The appeals court's ruling sets a "strong precedent" that will likely discourage other states from trying to "creatively bypass preemption" by enacting similar laws, said Howard N. Cayne, a partner at Arnold & Porter LLP in Washington, who wrote an amicus brief for the case on behalf of the American Bankers Association.

A Pacific Capital spokeswoman, wrote in an e-mail, "We are very pleased with the ruling." She would not comment further. John Rippy, Republic Bank and Trust's risk management officer, said in an interview that it is "really happy for the industry" that Santa Barbara Bank and Trust "won this preemption case, but beyond that, we are not going to comment." HSBC would not discuss the ruling.

Historically, refund anticipation loans have generated a substantial portion of Pacific Capital's annual profits. Aaron Deer, an analyst at Sandler O'Neill & Partners LP in San Francisco, said the business line is particularly important this year as the company struggles with deteriorating credit quality in residential construction loans.

Pacific Capital originates most of its refund anticipation loans and get most of its income from the specialized loans in the first quarter of every year. This year its first-quarter pretax income from the business rose 92% from a year earlier, to $108 million. That more than offset a 72% decline in pretax income from Pacific Capital's core banking operations excluding refund anticipation loans, which fell to $8.3 million, because of a $15.6 million loan-loss provision. Overall first-quarter net income rose 43%, to $72.5 million. In the second quarter pretax income from refund anticipation loans was predictably more modest, rising 13.6% from a year earlier, to $10 million. It was not enough to offset a sevenfold increase in Pacific Capital's provision, to $37.2 million, which caused the company to swing to a $5.9 million loss. It had earned $33.2 million in a year earlier.

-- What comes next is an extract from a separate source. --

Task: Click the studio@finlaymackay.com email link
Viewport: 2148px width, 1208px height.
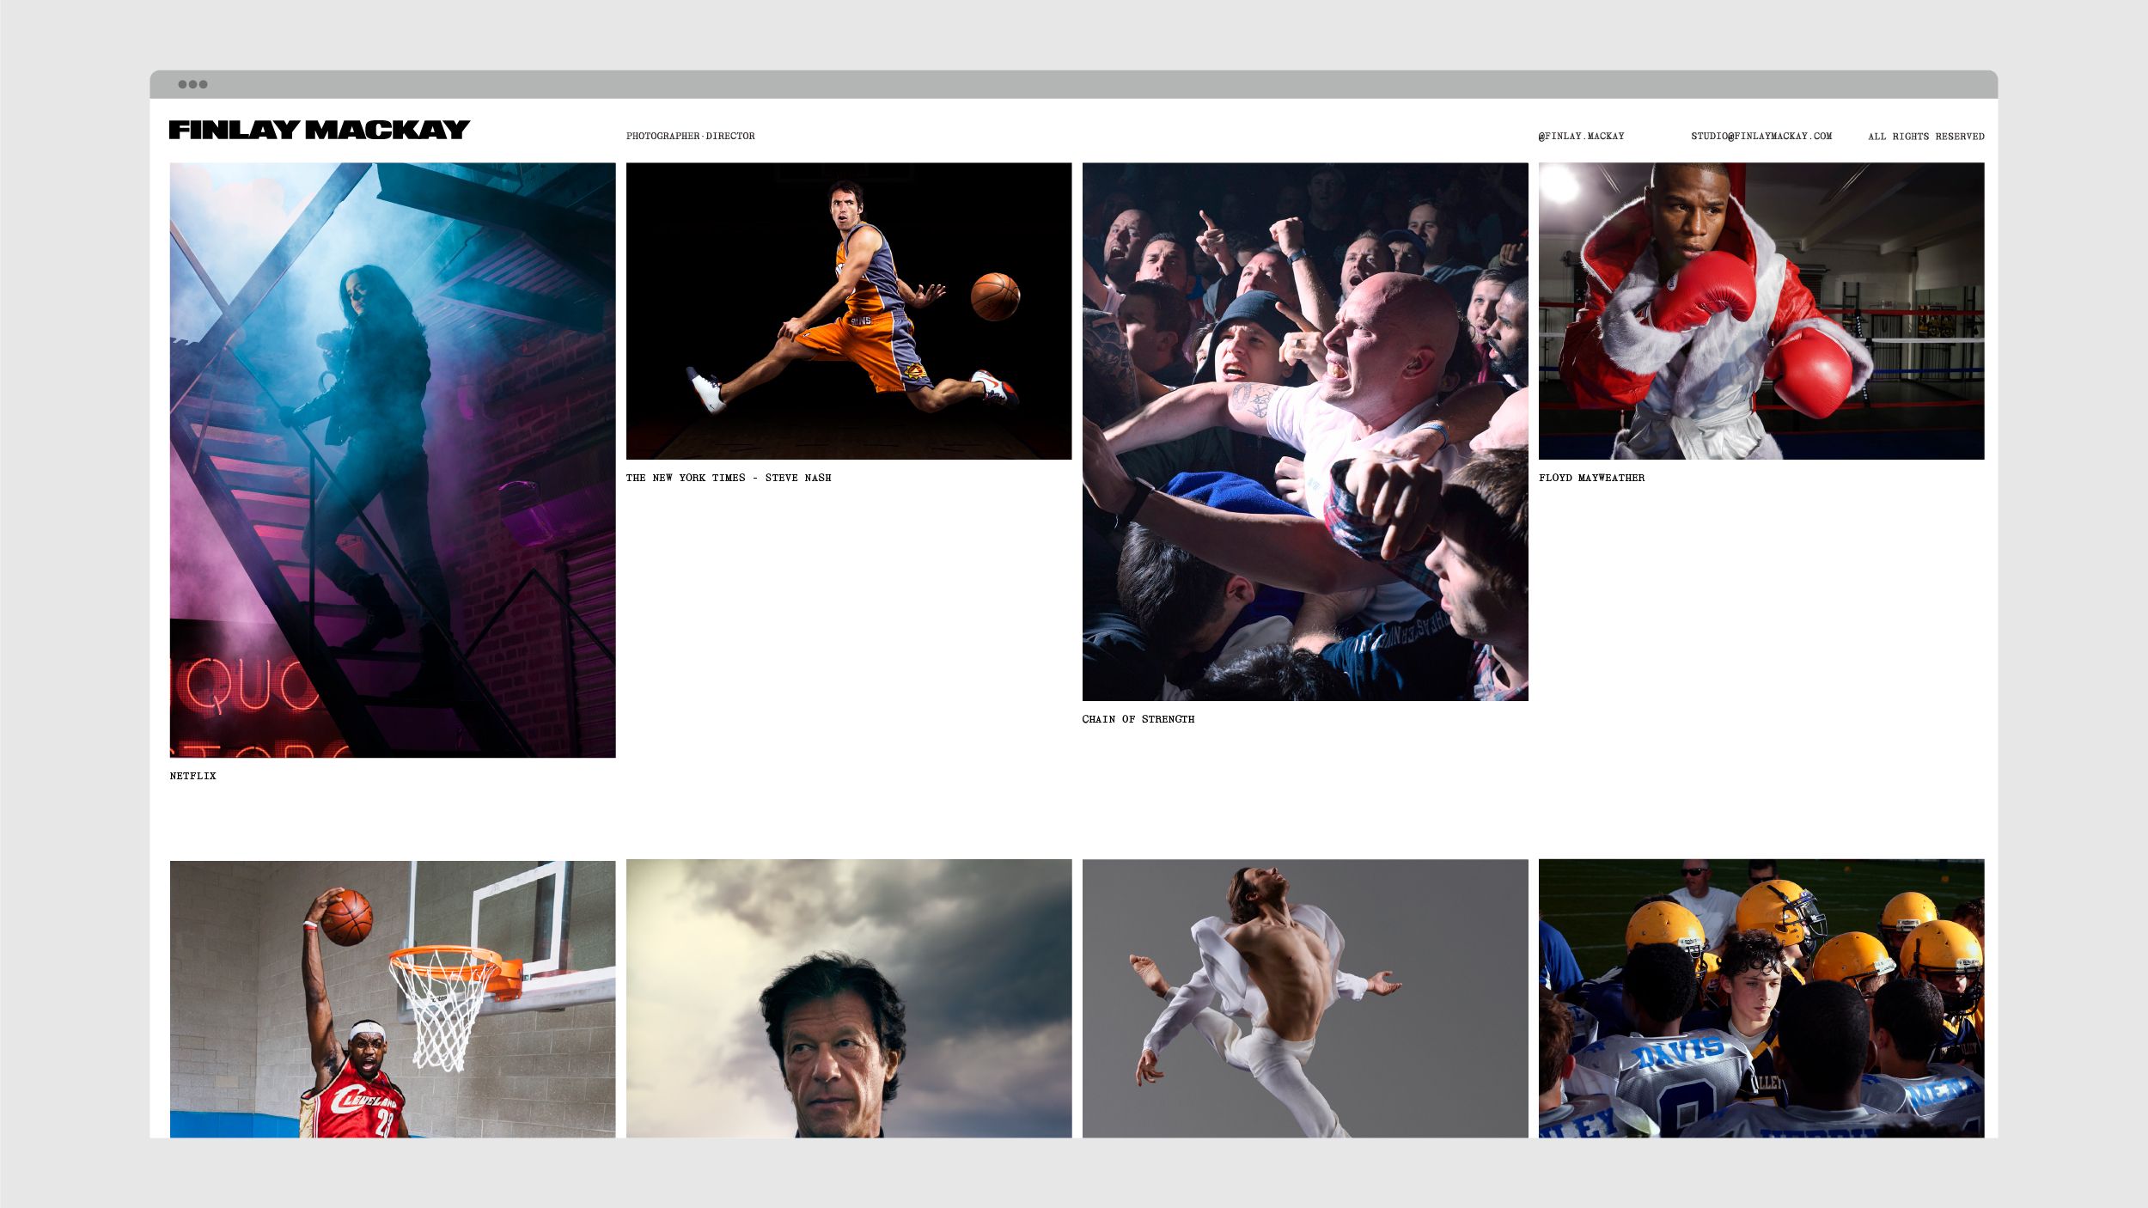Action: (1761, 136)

Chi Chi Wu, a staff attorney for the National Consumer Law Center in Boston, said groups like hers would continue to call for restrictions on these loans, because they have "triple-digit APRs." Ms. Wu wrote an amicus brief for the case on behalf of the state of Connecticut. Consumer advocates are paying particularly close attention to a proposal the Internal Revenue Service made in January that would prohibit tax preparers from disclosing or using taxpayer return information for the purpose of marketing refund anticipation loans. That proposal is still in the public comment period.